→ **The problem**
List each line of the data that holds the word "agent".

→ **Dataset records**
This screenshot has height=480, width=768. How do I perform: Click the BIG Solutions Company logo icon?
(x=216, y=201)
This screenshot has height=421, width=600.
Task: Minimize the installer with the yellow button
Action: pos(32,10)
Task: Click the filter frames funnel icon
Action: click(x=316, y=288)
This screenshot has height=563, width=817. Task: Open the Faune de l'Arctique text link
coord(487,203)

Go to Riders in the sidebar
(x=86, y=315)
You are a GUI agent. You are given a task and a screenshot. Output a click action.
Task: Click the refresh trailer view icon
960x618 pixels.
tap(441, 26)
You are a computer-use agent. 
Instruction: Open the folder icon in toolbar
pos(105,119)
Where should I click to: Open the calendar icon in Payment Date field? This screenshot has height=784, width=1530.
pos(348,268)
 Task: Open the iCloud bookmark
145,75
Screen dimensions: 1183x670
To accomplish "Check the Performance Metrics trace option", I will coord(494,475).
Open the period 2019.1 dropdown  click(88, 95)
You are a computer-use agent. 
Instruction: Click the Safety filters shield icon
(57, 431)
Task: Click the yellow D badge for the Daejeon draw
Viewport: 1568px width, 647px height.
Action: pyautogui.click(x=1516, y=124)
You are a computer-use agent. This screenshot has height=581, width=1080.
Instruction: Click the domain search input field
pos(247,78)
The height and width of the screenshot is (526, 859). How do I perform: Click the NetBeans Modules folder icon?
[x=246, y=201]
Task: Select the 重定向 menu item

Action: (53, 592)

→ **Response area**
You are a GUI agent. You are given a task and a screenshot. Output a click action.
You are a computer-use agent. 
You are a computer-use agent. 
You are a computer-use agent. This screenshot has height=581, width=1080.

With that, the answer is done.